I’m leaving behind the world of yoga pants and restraints. The world of
swearing teens and overnights. The world of direct care.
And I’m entering a new world. One of dress pants and paper
work. One of phone calls and emails. One of forms, and signtures, and desks,
and phone calls, and emails, and more forms, and meeting (lots and lots of
meetings). The world of case work.
I’m excited. And sad. I’m starting my dream job but leaving
my other one behind. But mostly I’m excited.
I’ve wanted to be case worker in the foster care system
since before I even knew it was a job. I didn’t know what it was called but I
knew that I wanted to work with kids in the foster care system. I knew it when
I was 9 years old.

Of course at 9, I had no idea what that meant. I’m not sure
if I even knew the word “foster care” or “foster kid”. But that desire was
there. And I know who put it there. I realize how blessed I have been to have
had a clear direction my whole life of what I was supposed to do. I didn’t know
the details but somehow I always knew I was supposed to work with these kids.
Fast-forward 12 years.
Enter Allendale. I was 21, not even graduated from college
and I had an interview with a home for kids with substance abuse issues. Or so
I thought. I show up at my interview the day after my last final and find out
Allendale isn’t for kids with substance abuse issues. Guess what it’s for. Yup,
foster kids. The worst of the worst of those in the system. And I fell in love.
I fell in love with my clients and I knew this was what I was meant to do.
These were my kids, my people. I knew I was home.

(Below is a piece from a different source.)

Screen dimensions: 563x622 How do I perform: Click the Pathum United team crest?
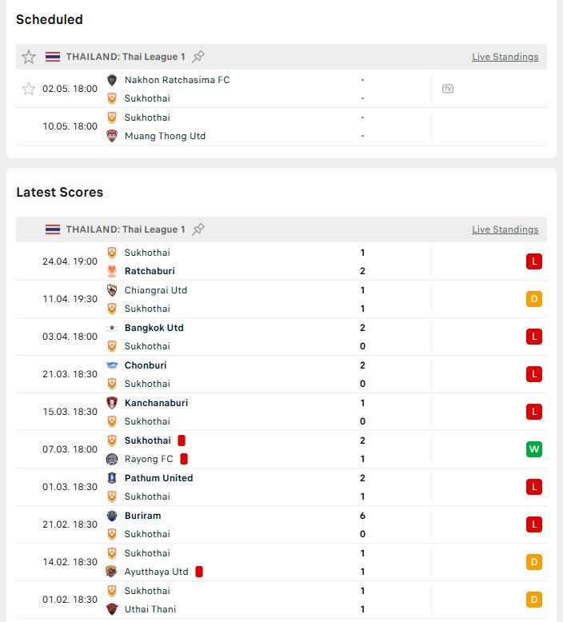[x=112, y=478]
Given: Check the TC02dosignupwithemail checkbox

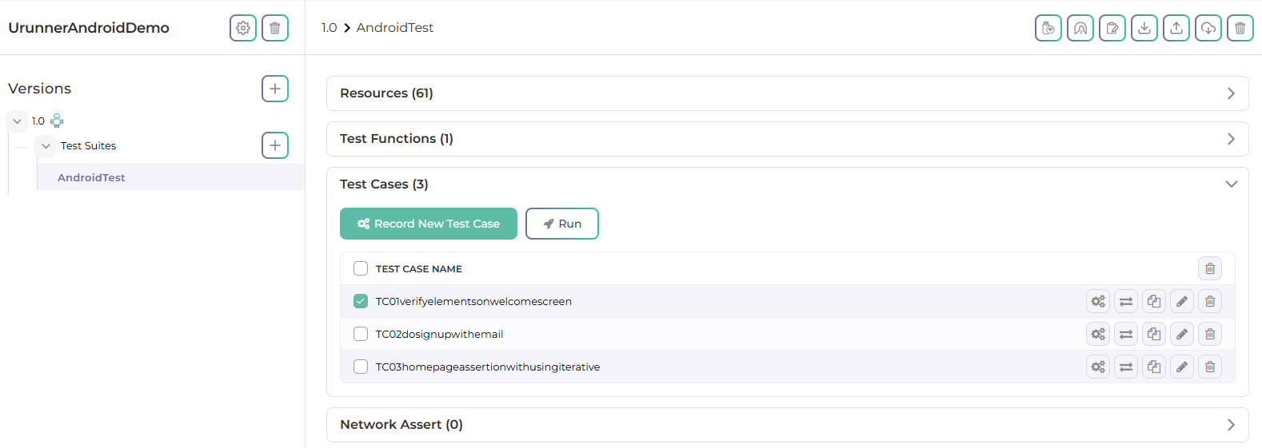Looking at the screenshot, I should (361, 334).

I ask him to take me out of this situation. I want to see my
husband. I want my weekends back. I’m sick of getting bit, and punched, and
spit at by 16 year old girls. So I pray. And pray. And pray.
And though it all I hear “stay. Stay. Stay.” So I’d agree
for a few weeks and then I’d ask again, “please take me somewhere else.
Anywhere else.” My friends agreed with.
My mom agreed with. My husband agreed with me. “You need to get out of
Allendale”, they’d all say. and so again
I prayed.
This time I heard, “you are the light in the darkness. A
city on a hill. Salt to a dying world”. So once again I obeyed. A month goes by
and I’m at it again. I cry, “I’m done! I’m done!” and this time I didn't hear a
voice. I got excited! “This is my chance! My time to leave has come!”
But sometimes God’s voice comes in different ways. This time
it sounded a lot like my dad. He cautiously mentions to me, “so did you not
hear Him or are you choosing to disobey?” Thanks dad. Thanks a lot. I thought I
was in the clear. Good to go. Finally free of Allendale.
So I prayed. “Lord, did I misunderstand or am I trying to
disobey?” And I tried to convince myself I misunderstood. But I knew I hadn't.
I knew he told me to stay. So I did.
“But why Lord?” I cried. I was so unhappy. Didn't God want
me to happy? That’s what I had always been told. So why was he telling me to stay. And then
I heard him again. “My child, my goal for your life is not for you to be happy….”
“But, but ,but,” I stammered. “My goal is for you to look a little bit more
like me”, he replied.
And so I stayed. I obeyed. And guess what? I wasn't happy.
But I was given joy. I was given the strength to do my job and do it well. I
was given clarity to see the small victories.
But overall, I had joy because I knew I was within the will of God. And
that is the best place to be.
All through the summer, I wrestled with the Lord. And I
finally fell content. Not happy but content with where God had placed me. And
then out of nowhere. He showed me something. A position posting. A position I
had no chance of even getting an interview for. I wasn't licensed like the
position demanded. I didn't have a master live everyone else. Yet, I applied.
On a pipe dream, that maybe just maybe it was my time to go.
And then I got interview. I had no hope after the interview.
It was 45 minutes long (not nearly as long as most of the upper level position
interviews I had been too). They didn't seem impressed. Besides I still didn't have a license. And I still didn't have my masters.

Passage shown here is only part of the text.